Yo eso no lo entiendo,
Lo de sí pero no.
Carmelo hizo esa observación y le vino a la mente la escena del día anterior,
Cuando estando en el confesionario, el cura le dijo algo similar.
Si apuestas por esa relación debes ir a por todas, no a medias tintas.
Ella reconoció entonces que tenía miedo, muchísimo miedo a todo: a perderlo, a perderse, a no comprenderlo, a las discusiones y peleas, a la soledad, a la frustración, a la angustia de no estar a la altura.
Se abandonó a ese sentimiento devorador sin más, hasta el punto que dejó de comer, dejó de dormir, dejó de soñar, de perseguir sus metas.
Se dejó llevar a la deriva hasta que....... algo ocurrió en su corazón.
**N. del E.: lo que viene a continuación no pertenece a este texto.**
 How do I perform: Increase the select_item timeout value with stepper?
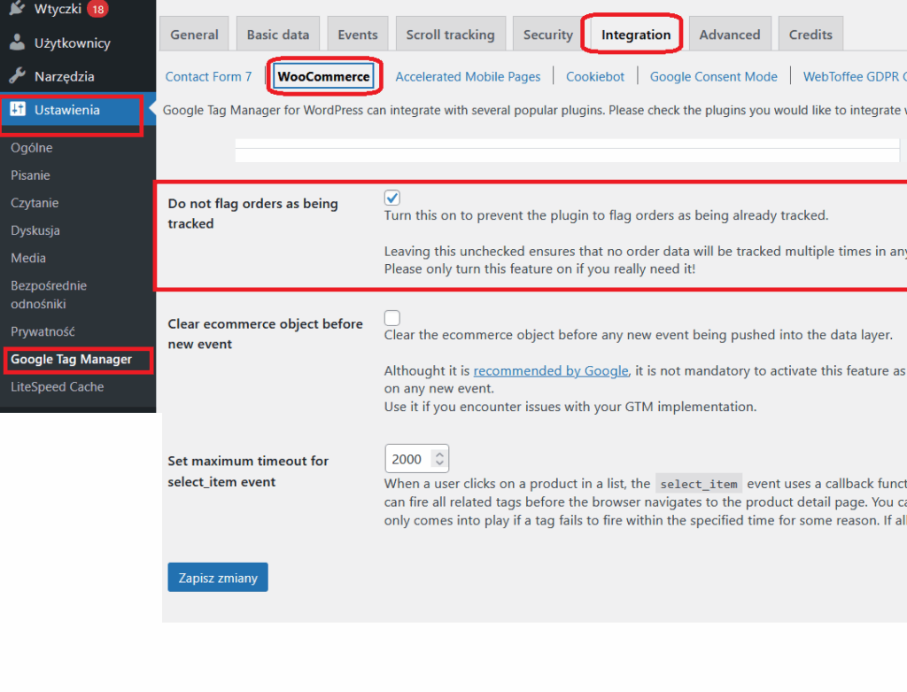439,455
De repente se dió cuenta de que sus delirios no obedecían a nada real. Todo era pura fantasía y curiosamente le vino a la cabeza la figura del filósofo Hume. Cuya doctrina más extremista, la del escepticismo radical, desembocaría en algo todavía incierto: las ficciones de su mente no son más que fantasmas, pero no fantasmas del mundo 2 del que hablara Popper, sino verdaderos fantasmas cuyo ser real no existe ni puede existir nunca porque de ello no podemos tener experiencia alguna.
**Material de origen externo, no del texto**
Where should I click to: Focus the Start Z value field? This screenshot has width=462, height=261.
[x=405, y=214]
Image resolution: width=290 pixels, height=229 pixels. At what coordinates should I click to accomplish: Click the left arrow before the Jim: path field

Así que, ¡qué más da! ¡qué más da si después de todo se aleja, no le veo, no le toco, no le beso.....¡qué más dá! ¿no será todo esto un episodio más del inconsciente de mi mente trasnochada que sin quererlo ni saberlo se ha dejado arrastrar por la ilusión onírica del sueño?.
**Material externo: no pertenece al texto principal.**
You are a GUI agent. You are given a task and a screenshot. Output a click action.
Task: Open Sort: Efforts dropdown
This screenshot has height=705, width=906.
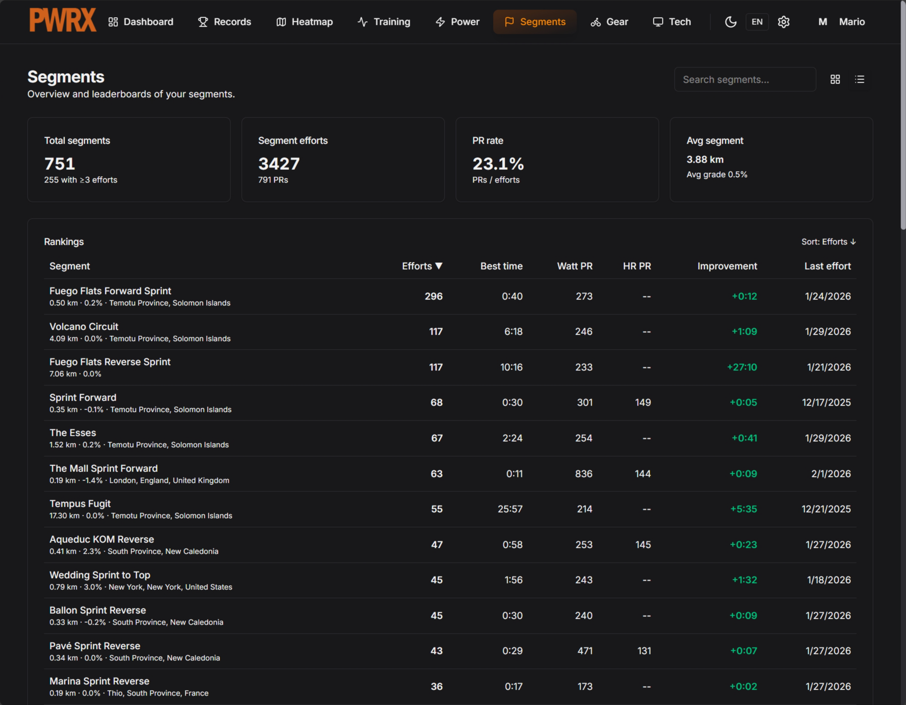pyautogui.click(x=828, y=242)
Sí pero no, era el lema de su pensamiento repetido una y otra vez.
Pero ¿qué significa?
Lo amo, no lo amo, lo añoro, lo alejo, lo provoco y luego huyo.
Sí pero no, ¿cuál es su sentido?
Que lo necesito pero no quiero admitirlo. Que lo amo pero no quiero someterme al amor. Que lo busco pero cuando lo encuentro lo abandono. ....
Sí pero no, ¿para qué lo quiero y sobre todo por qué lo quiero?
Es lujuria, pasión o simplemente miedo a la soledad.
Locura de fuego que no cesa..... Afán de protagonismo, pueril conducta que adolece de falta de compromiso.
Quizás esa fuerza inicial sólo se esté transformando. Puede que un día lo comprenda y entonces seré libre. Y por tanto podré entregarme sin reservas. Porque una vez sea libre ya no habrá barreras. Y una vez que él sea libre, nada habrá que pueda apartarlo de mi lado.
La comunión será perfecta. Tan perfecta como la unión con Dios.